Based on the criteria of having less than 30% of missing data and MAF more than 5% in the whole population, 572,690 SNPs were selected for GWAS from the 700K SNP dataset in the Open Rice GWAS Platform (McCouch et al., 2016). GWAS of PC was conducted using the whole and the colored population, and phenotypes were generated using different phenotyping methods, respectively. According to the LD decay analysis, the LD distance of the population used in this study is about 80 kb (Supplementary Figure 1). Thus, a QTL was declared when there are two or more significant SNPs (Zhao et al., 2018; Yang et al., 2021) (p < 0.0001) within a 160-kb region centered on the most significant SNP.

In the whole population consisting of white and colored rice, a total of 11 QTLs were identified in two environments (2016GZ and 2018YJ) using two phenotyping methods: the presence and absence of pigmentation in the pericarp (PA method) and DPC method.
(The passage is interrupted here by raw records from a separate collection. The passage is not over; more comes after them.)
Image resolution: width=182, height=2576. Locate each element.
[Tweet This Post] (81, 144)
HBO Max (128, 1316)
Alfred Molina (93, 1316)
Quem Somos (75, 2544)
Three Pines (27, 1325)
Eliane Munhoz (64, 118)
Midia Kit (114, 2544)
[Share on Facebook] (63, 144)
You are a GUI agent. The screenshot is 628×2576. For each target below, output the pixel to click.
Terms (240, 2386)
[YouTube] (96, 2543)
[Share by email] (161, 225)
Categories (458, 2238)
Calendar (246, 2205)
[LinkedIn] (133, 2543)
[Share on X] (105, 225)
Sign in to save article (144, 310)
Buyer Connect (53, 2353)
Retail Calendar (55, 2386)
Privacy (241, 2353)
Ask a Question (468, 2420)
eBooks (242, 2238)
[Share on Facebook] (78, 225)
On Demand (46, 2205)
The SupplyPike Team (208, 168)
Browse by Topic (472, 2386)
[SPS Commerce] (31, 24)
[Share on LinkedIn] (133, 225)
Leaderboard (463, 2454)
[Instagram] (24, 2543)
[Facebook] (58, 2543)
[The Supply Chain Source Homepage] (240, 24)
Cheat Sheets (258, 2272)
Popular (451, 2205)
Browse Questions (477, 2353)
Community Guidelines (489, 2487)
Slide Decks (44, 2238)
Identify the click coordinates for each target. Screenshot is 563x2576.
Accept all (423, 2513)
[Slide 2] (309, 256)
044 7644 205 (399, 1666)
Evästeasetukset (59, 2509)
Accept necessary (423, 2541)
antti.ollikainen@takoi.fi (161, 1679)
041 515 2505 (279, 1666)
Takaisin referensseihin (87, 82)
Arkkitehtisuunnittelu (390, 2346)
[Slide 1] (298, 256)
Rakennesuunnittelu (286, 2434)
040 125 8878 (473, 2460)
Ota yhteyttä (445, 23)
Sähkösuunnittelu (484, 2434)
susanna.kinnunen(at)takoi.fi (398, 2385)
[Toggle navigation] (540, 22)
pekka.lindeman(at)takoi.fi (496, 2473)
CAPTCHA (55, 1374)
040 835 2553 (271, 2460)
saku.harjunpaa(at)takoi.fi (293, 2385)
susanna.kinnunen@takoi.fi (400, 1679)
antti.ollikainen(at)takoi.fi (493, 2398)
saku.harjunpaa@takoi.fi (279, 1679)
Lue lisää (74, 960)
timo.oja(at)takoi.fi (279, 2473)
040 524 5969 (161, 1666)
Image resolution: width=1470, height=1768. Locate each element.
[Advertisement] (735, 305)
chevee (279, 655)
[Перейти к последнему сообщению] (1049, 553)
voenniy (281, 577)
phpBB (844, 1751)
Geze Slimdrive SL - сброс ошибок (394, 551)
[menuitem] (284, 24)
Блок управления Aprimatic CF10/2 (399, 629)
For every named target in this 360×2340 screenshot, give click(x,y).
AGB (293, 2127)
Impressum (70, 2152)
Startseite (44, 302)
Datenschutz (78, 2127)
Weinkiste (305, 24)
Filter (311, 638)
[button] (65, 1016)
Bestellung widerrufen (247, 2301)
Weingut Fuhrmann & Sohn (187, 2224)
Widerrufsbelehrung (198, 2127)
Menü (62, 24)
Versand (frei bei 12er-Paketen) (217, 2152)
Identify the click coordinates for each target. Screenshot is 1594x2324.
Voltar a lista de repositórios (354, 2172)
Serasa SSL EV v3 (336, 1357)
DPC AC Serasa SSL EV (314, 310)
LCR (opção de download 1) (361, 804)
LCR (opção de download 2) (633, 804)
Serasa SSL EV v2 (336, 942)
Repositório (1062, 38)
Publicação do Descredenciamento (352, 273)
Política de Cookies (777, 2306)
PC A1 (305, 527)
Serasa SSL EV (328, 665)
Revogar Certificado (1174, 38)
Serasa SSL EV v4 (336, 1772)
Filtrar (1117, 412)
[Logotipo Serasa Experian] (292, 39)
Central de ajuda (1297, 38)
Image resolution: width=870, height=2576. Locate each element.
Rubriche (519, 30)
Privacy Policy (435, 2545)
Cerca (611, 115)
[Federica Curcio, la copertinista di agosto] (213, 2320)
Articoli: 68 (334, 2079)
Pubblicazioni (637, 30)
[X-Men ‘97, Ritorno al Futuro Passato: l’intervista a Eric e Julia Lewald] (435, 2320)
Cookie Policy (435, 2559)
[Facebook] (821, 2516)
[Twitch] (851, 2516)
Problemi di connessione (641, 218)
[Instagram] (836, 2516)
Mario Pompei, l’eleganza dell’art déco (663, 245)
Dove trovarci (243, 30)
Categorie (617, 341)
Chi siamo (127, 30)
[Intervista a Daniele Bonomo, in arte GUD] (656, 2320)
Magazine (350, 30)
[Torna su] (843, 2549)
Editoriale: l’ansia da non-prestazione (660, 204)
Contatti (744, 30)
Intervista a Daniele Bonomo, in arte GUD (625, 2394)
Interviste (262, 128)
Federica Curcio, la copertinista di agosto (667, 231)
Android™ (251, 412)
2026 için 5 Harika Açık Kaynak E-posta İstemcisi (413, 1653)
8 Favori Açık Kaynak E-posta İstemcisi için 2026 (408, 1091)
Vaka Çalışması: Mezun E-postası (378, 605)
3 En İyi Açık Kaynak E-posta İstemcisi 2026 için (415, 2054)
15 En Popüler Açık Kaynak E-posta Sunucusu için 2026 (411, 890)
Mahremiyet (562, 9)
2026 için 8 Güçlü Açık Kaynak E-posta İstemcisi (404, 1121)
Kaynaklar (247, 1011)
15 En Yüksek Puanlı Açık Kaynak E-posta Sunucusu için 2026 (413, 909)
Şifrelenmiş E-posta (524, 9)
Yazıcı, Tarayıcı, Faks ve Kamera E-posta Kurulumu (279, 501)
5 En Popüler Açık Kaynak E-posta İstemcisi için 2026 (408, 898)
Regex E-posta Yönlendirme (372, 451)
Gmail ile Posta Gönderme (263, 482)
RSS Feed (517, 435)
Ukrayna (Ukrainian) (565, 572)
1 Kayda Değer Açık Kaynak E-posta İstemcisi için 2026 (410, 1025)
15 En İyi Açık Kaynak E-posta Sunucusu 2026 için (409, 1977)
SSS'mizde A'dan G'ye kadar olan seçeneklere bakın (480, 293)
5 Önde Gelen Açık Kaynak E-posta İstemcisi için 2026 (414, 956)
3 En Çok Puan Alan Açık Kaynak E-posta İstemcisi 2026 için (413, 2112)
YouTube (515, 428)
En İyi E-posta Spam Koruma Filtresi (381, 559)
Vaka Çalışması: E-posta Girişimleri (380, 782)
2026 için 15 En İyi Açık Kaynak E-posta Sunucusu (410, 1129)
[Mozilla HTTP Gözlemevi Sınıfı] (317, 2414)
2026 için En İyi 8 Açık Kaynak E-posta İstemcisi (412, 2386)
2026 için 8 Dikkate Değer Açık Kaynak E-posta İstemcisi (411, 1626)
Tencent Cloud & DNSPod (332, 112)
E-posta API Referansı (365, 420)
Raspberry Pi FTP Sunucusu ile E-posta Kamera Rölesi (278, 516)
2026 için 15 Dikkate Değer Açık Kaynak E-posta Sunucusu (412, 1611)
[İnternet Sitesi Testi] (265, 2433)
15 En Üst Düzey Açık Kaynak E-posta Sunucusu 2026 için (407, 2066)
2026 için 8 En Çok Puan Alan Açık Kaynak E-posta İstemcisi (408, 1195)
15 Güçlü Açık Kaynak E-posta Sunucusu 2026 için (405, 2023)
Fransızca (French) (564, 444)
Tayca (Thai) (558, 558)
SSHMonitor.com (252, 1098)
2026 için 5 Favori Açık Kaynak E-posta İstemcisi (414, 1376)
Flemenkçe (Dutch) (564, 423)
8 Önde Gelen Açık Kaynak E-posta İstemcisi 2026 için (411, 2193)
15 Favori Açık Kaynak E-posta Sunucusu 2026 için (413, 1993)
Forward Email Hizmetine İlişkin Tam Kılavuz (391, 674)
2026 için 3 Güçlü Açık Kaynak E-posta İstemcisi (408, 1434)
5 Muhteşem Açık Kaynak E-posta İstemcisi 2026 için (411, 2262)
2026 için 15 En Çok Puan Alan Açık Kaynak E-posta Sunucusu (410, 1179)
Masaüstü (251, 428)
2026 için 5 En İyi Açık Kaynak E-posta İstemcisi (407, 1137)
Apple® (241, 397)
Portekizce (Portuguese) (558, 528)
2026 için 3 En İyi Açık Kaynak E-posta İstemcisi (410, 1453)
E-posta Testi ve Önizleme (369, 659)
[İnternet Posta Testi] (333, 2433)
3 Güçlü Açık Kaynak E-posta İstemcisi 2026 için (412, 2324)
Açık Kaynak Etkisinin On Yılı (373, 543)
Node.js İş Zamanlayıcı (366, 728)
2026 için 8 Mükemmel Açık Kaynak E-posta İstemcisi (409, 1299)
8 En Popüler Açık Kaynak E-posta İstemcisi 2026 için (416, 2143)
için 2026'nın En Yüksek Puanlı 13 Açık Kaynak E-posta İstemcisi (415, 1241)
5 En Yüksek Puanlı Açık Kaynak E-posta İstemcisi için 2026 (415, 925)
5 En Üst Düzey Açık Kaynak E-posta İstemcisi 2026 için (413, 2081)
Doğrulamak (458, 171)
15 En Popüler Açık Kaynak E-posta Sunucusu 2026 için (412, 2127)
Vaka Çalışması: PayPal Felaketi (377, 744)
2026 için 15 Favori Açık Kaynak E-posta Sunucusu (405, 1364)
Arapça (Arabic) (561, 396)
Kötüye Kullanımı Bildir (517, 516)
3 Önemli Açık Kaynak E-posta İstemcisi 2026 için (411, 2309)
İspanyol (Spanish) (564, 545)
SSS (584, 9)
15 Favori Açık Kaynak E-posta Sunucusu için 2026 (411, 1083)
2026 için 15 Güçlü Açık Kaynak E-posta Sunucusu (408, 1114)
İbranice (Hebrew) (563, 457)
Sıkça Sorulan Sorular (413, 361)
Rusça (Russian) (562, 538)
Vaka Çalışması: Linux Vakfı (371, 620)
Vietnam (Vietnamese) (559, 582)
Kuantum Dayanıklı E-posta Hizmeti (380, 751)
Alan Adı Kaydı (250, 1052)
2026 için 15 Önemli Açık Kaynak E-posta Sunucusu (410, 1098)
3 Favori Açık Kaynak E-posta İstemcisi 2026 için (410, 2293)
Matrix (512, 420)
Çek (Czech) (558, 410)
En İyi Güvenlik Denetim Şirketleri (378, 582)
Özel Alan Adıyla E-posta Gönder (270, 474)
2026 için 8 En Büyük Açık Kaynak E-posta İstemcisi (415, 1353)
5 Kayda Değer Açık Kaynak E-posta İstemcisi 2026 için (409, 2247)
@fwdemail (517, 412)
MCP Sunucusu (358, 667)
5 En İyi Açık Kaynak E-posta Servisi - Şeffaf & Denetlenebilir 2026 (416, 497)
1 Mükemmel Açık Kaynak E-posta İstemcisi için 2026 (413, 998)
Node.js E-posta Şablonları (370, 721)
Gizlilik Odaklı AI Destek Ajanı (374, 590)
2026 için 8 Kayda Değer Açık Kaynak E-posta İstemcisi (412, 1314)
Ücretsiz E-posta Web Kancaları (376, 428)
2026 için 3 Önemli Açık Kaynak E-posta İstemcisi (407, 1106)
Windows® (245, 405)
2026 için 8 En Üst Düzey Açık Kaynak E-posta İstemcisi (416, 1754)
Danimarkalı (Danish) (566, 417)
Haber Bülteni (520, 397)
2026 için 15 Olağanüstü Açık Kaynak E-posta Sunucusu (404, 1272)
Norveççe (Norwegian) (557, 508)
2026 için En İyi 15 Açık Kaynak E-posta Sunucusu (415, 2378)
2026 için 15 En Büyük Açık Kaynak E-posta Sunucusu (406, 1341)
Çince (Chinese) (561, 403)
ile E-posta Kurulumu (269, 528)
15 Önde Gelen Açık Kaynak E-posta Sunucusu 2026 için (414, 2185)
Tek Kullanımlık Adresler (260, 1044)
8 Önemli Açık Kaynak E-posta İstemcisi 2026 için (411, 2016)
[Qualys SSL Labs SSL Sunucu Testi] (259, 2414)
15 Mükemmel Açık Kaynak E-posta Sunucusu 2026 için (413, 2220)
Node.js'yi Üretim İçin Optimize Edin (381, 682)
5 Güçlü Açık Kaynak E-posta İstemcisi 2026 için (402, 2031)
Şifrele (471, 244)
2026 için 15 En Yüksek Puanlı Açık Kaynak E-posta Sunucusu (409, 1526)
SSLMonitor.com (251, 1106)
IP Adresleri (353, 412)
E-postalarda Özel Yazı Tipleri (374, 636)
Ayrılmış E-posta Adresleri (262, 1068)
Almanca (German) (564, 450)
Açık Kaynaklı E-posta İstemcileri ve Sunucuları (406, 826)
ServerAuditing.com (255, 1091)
Among these QTLs, nine QTLs (qPC-1, qPC-3, qPC-6, qPC-7, qPC-8a, qPC-8b, qPC-8c, qPC-9, and qPC-11) located on chromosomes 1, 3, 6, 7, 8, 9, and 11 were identified using the PA method, and all of them were identical in two locations over 2 years (2016GZ and 2018YJ) (Figure 2A and Table 1), while 10 QTLs were identified using the DPC method, in which qPC-2 and qPC-8d were only detected using the DPC method in 2016GZ and 2018YJ, respectively, and other eight QTLs (qPC-1, qPC-6, qPC-7, qPC-8a, qPC-8b, qPC-8c, qPC-9, and qPC-11) were detected in both environments (2016GZ and 2018YJ) (Figure 2B and Table 1). Notably, these eight QTLs were also identified using the PA method, and qPC-7, which overlapped with the major gene Rc, had the largest contribution to the phenotypic variations in the whole population.

FIGURE 2

Figure 2. Genome-wide association study for PC. (A,B) Manhattan plots of GWAS in 12 chromosomes and QQ plots of p-values conducted in the whole population using the PA and DPC phenotyping method, respectively. PA method, pericarp color were evaluated based on presence or absence of pigmentation; DPC method, pericarp color were evaluated based on the degree of pericarp color (DPC) using the visual card with scores of 1–7. (C) Manhattan plots of GWAS in 12 chromosomes and QQ plot of p-value conducted in the colored population.

TABLE 1

Table 1. QTLs for pericarp color identified in this study.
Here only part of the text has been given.